プレジデントオンライン / 2021年3月22日 11時15分

※写真はイメージです - 写真=iStock.com/photosvit

日本人はドイツ人よりも年間300時間長く働いている。だが、一人あたりのGDPはドイツよりも低い。それはなぜか。法政大学の水野和夫教授と衆議院議員の古川元久氏の対談をお届けしよう――。

※本稿は、水野和夫・古川元久『正義の政治経済学』(朝日新書)の一部を再編集したものです。

■本当に「右肩上がりの成長」を続けなければならないのか

【水野】日本人の〈右肩上がり〉成長に対するほとんど狂信的なまでの執着は、かなり強固なものです。特に今、企業のトップに就いている方々の多くは、経済がまさに〈右肩上がり〉に成長した時代を駆け抜けていますからね。こうした成長教信者の昭和世代の人にとってみれば、若い層が「〈サステナブル〉な社会を」とか言ってもいまいちピンと来ないのも理解できます。

でも、ここで立ち止まって考えてみましょうよ。そもそもなぜ、私たち日本人は〈右肩上がり〉に経済を成長させ続けなくてはならないと、信じこんでしまったのかを。

端的にいえば、「化石燃料を遠い他国から大量に買い付けなくてはならないから」なんです。それは、「毎年、貿易黒字を出し続ける」ことでようやく可能になることだからです。

例えば、日本はここ30年ほど、多い年は1300万台、2019年には約970万台もの自動車を生産しています。しかし、このうち日本国内で消費されるのは5割程度。残りの半分はすべて海外に輸出されています。

2020年の貿易統計では、日本の輸出額はおよそ68兆円ですが、そのうちの14兆円分が輸送用機器輸出です。しかも輸出先のトップは北米で、約31%を占めている。

【古川】国内市場が縮小しているので、外国に自動車を買ってもらわなくてはならない日本の事情が表れていますね。そんな「一本足打法」のリスクも、今回コロナで大きな課題になりました。世界的な不況に陥ると、日本製の自動車に対する需要も激減して、日本経済は大きな打撃を受けます。

■自由時間がないと、精神力が鍛えられない

【水野】リーマン・ショック以前は、電気機械産業と自動車産業がドルを稼いでいたんですが、リーマン・ショックで電気機械産業はドルを稼げなくなりました。したがって、今まで以上に日本は自動車産業に頼らざるを得なくなってしまった。とはいえ一番の問題は、貿易黒字にこだわり続けなくてはならない日本のエネルギー事情です。

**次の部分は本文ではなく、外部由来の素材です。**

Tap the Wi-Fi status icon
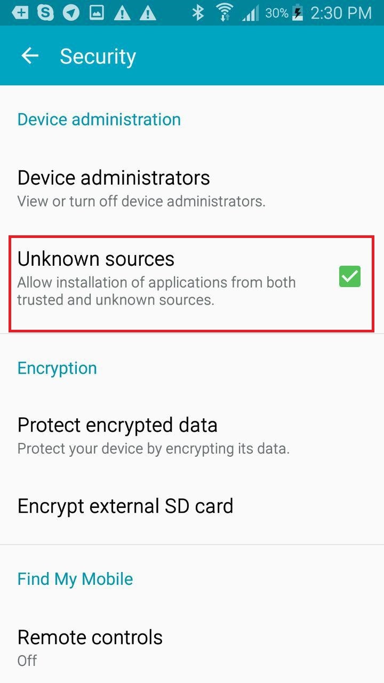The height and width of the screenshot is (683, 384). (x=224, y=12)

日本はここ数十年間、海外から化石燃料を大量に買い付け、国内では原子力発電でエネルギーをまかなってきました。でも、そのどちらもかなりの犠牲やリスクを伴います。貿易黒字を出すために、日本中が必死に働き続けなくてはならない犠牲、そしてこの地震大国日本で、全国に原発施設を維持し続けなくてはいけないリスクです。

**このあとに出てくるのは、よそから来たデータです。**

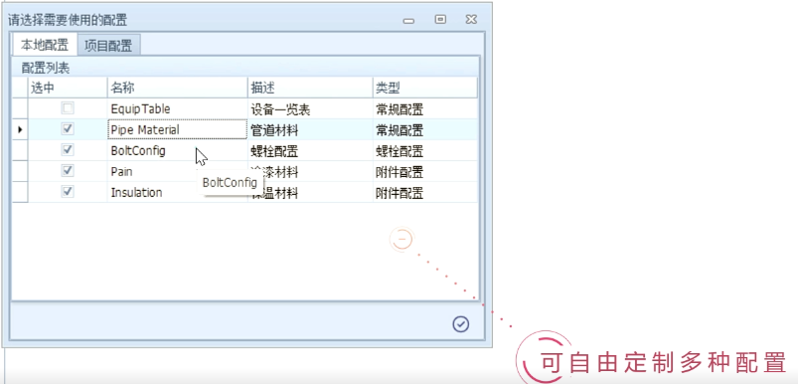
Task: Confirm selection with the checkmark icon
Action: tap(460, 324)
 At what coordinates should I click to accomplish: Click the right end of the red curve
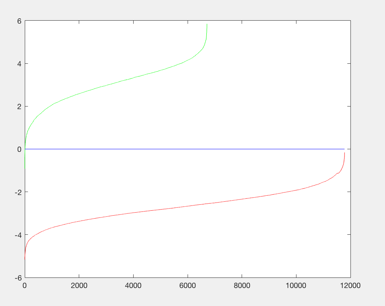(x=344, y=154)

貿易・経常黒字は投資の概念に入ります。生産物は消費されるか投資されるかの二つしかありませんので、戦後からずっと消費を我慢して投資をしてきました。その結果、年間労働時間が減らないのです。自由時間が増えないので、文化・芸術を楽しんで五感を鍛えることなどできません。五感を鍛えないと、危機に直面した緊急時に肝心な精神力が生まれてこないのです。

■自然エネルギーによる発電能力を高められるはずだ

【古川】その通りです。

【水野】ここをもう一度、しっかり見直しましょうよ。そもそも、化石燃料はいずれなくなります。要するに、遠い中東にまでわざわざ仕入れにいく必要もなくなるわけです。

しかも日本には、ふんだんに降り注ぐ太陽光や、温泉大国ならではの地熱もある。風力発電や水力発電もあります。化石燃料と原発に依存しきっている仕組みを全部切り替えていく覚悟を持てば、他国への依存度は一気に減りますし、「毎年、貿易黒字を出し続ける」必要もなくなります。

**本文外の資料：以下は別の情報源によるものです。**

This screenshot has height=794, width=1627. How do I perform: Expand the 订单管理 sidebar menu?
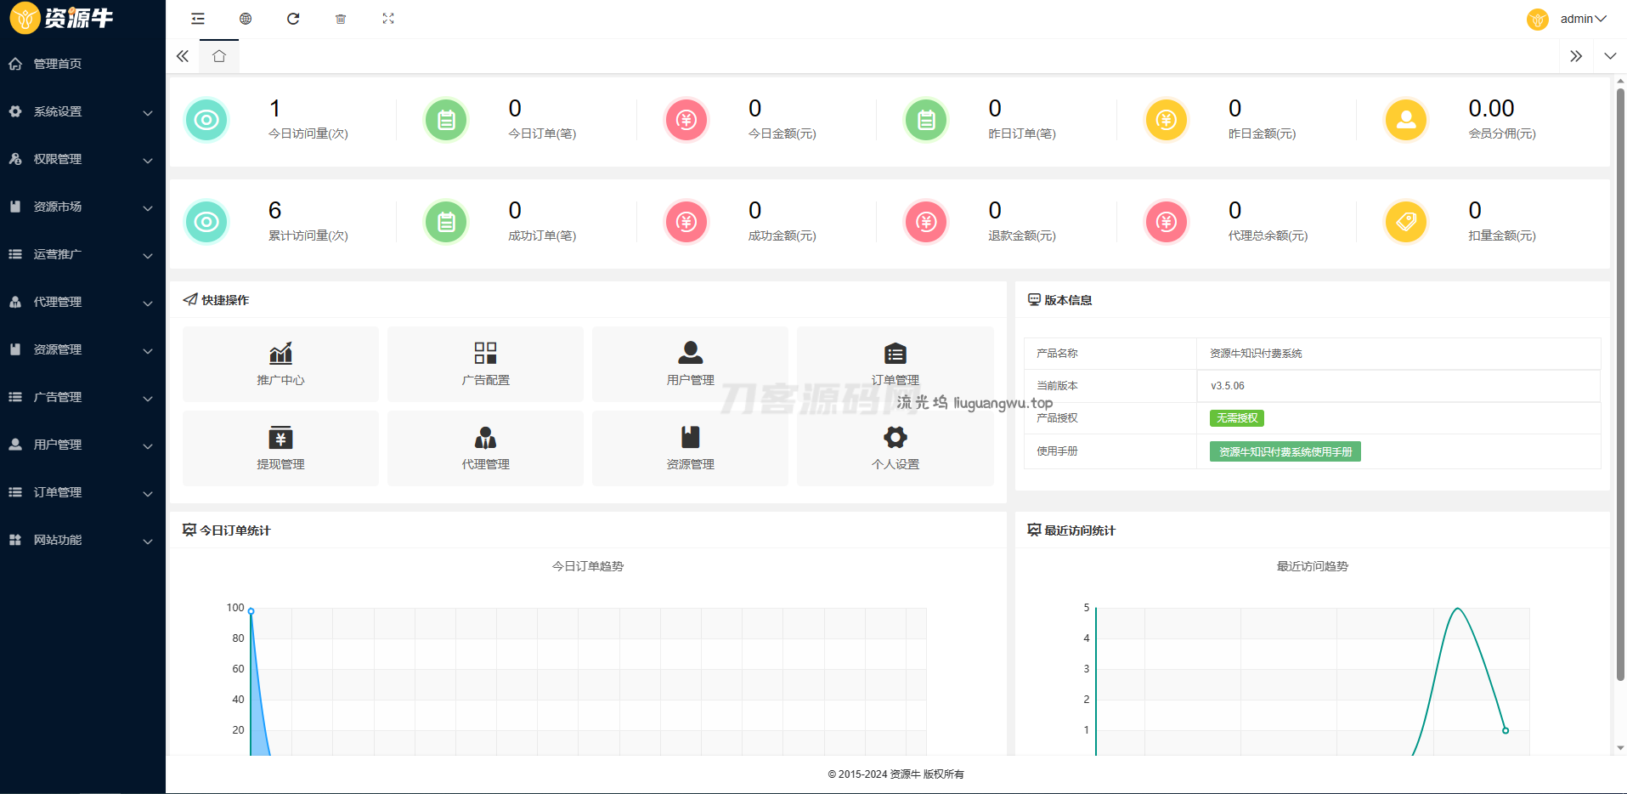point(82,492)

【古川】東日本大震災に伴って起きた福島原発事故の後、私が国家戦略担当大臣の時に取りまとめた「革新的エネルギー・環境戦略」によって、日本はいったん脱原発へと舵を切りましたが、安倍政権となり、再び原発を維持し続ける方向へと逆戻りしてしまいました。しかし世界では、ドイツのシーメンスやアメリカのGEが原発事業から距離を置くなど、むしろ国だけでなく企業も含めて、脱原発の動きが強まっています。

日本はもっと自然エネルギーによる発電能力を高めることができるはずです。特に地熱発電。同じ温泉大国であるアイスランドでは地熱発電だけで20%以上もの発電をしています。日本でもそれくらいの潜在力はあるのではないでしょうか。原発や火力に替わる代替エネルギーの開発にもっと積極的に取り組むべきです。

再生可能エネルギーの発電風景
写真=iStock.com/imacoconut
※写真はイメージです - 写真=iStock.com/imacoconut

■日本人はドイツ人より「年間300時間」多く働いている

【水野】すると変わってくるのが、日本人の働き方です。「毎年、黒字を出す」「右肩上がりに成長する」目標のために、いったいどれだけの日本人が「過労死」や「うつ」「自殺」などのリスクにさらされていることでしょう。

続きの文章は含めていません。